It has to be the tallest totem pole for miles around, a work of art that has given new life to a dying tree and become a beacon for a local pub.
The 35-foot-high Celtic totem stands outside the Red Rooster Bar and Grill at 510 Washington St. (Route 1).
The totem was recently carved by an internationally-known chainsaw artist, “The Machine” Jesse Green, whose work has been shown on the National Geographic Channel series “American Chainsaw.”
The pine tree from which it was carved was an estimated 200 years old, but it died last year.
“The tree was majestic and around for long before us….. so to honor it, we’ve decided to memorialize it in art,” Jennifer Marshalsea, general manager of the Red Rooster, said in an email to The Sun Chronicle.
The tree was so tall Green had to use a lift to do his work, and it is his tallest, biggest project to date, according to Marshalsea.
“We’re pretty excited about it being seen from Route 1 and having it be the first Celtic totem of its kind,” she said.
The owner of the Red Rooster, John Carroll, is equally thrilled with the end result. Marshalsea provided photos of the totem, one with Carroll beaming next to it.
Carroll, who operates a billboard business, may be coming around to realizing totem poles may be a better advertisement.
The Red Rooster used to be considered the local biker bar, but since arriving at the establishment about four years ago, Marshalsea says a full-fledged effort has been made to become more a “family friendly” place, with extensive renovations undertaken.
Unfortunately, in the middle of the transformation, the tall old pine on the back patio started to wilt, its bark peeling off and cones dropping.
Instead of chopping the tree down, the pub operators decided to turn it into a monument of sorts, getting in touch with Green, who put his magic skills to work.
Green has been carving trees for more than 20 years. He has a degree in sculpture from the University of Massachusetts Dartmouth and has put it to good use. Green has been featured on TV and in nationally-recognized newspapers and served as an MC for a lumberjack show.
The chainsaw artist has carved figures for World Wrestling Entertainment, a Boch car dealership, and on Martha’s Vineyard. He has also carved the rings of Boston sports teams into four tree trunks.

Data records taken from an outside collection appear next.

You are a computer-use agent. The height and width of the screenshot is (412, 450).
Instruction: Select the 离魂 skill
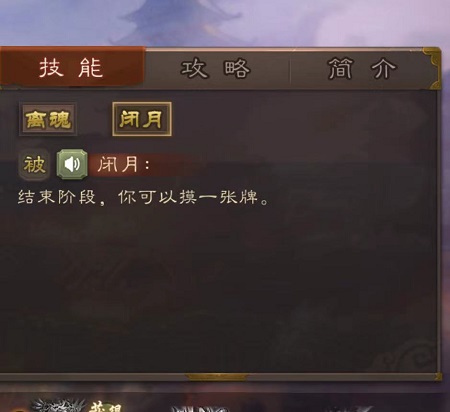[x=48, y=119]
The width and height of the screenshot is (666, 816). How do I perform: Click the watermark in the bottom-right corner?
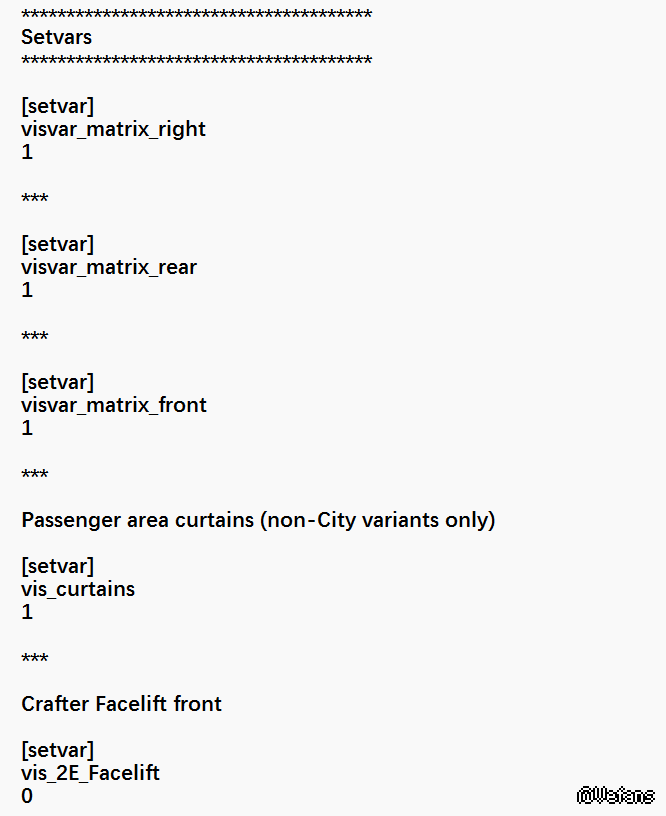616,796
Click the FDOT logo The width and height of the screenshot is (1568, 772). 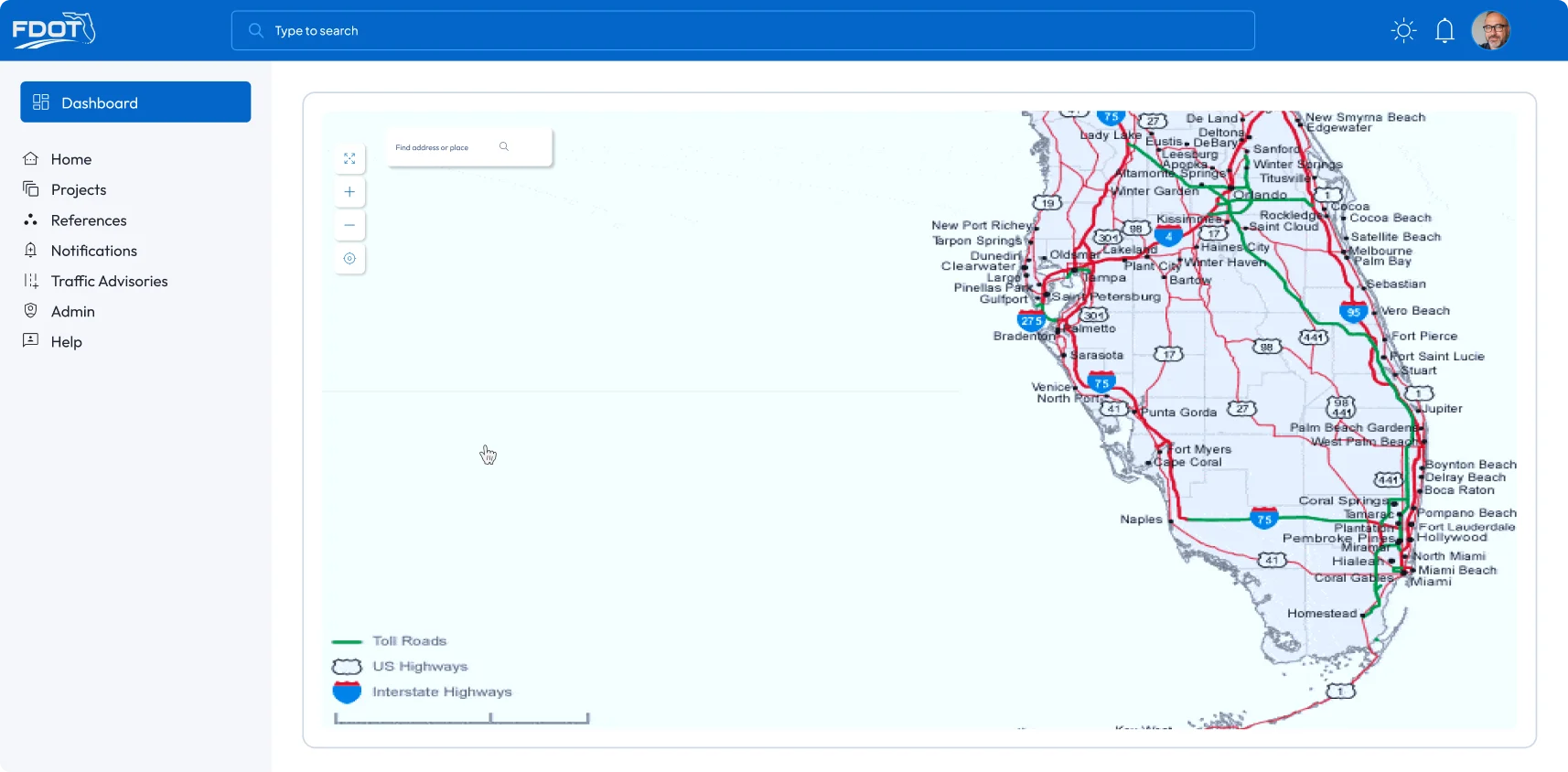[53, 30]
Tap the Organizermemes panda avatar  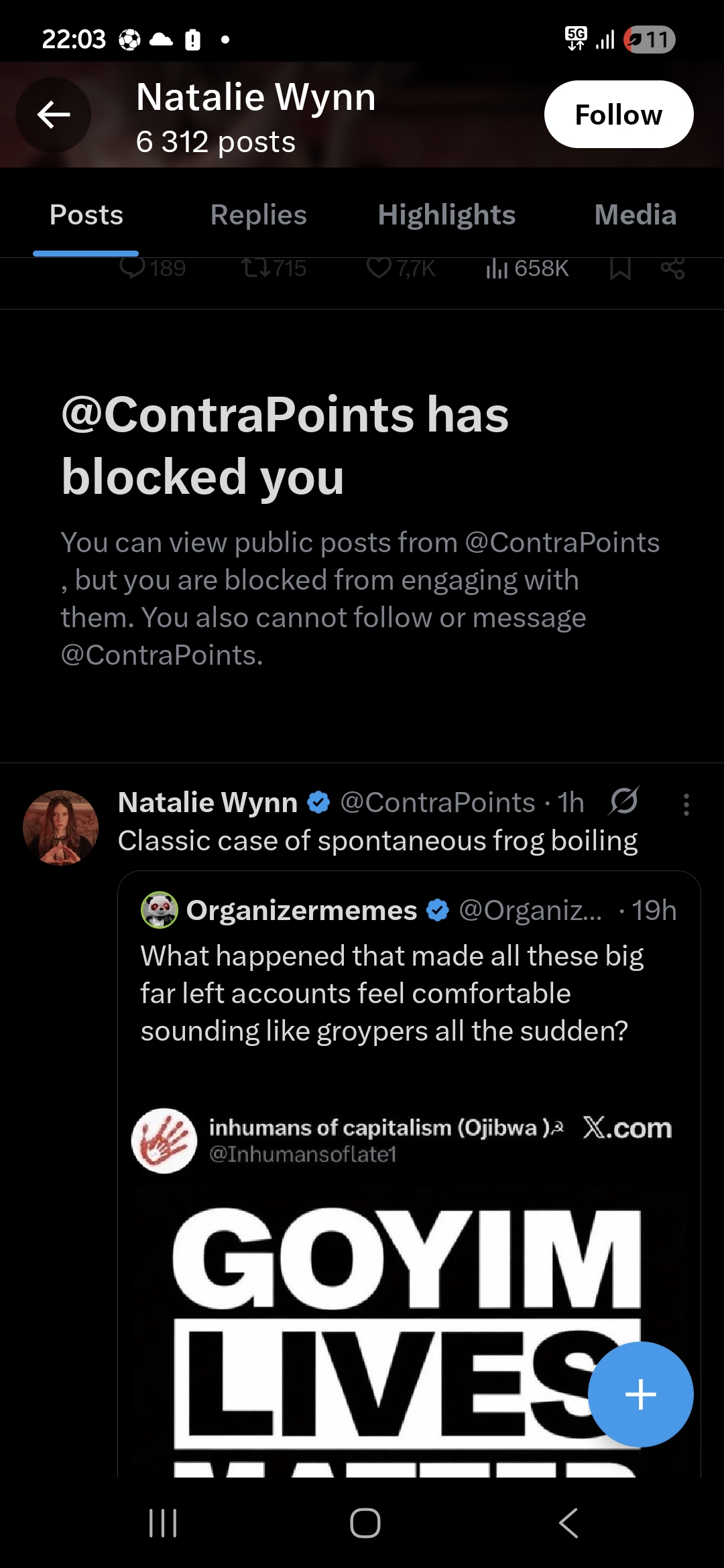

Green was drawn to the local project because of the height of the tree, and he viewed it as a personal challenge, unlike any other projects he has worked on.
“It took a few months, maybe 10,” Marshalsea said.
The totem features a clauda, which is a symbol of welcome. There are also two hands holding a heart over a door, a fairy door, and a peace sign.
The totem also reflects the heritage of the business.
Marshalsea’s grandfather came to the U.S. from Ireland, and they try to keep some of that culture alive at the Red Rooster. Whether it be the themed menu items, the flag on the door, or the overall feel when you walk into the bar, they try to keep things Irish.
In the 1920s, long before the Red Rooster, the tree marked the location of a gas station used by those traveling along Route 1, then the main route, north and south, along the Eastern Seaboard.
Eventually the fueling station became a local speakeasy called The LeSorelle. Motorcycle riders and enthusiasts flocked to the spot and became regulars. Over the years, The LeSorelle gained a reputation as a biker bar, but it closed about 10 years ago and eventually the Red Rooster took over.
Whereas before you likely would spot a few bikes parked near a tall pine, now you might see four-door sedans near a totem pole.
And what’s more family-friendly and inspirational than a 35-foot Celtic totem pole?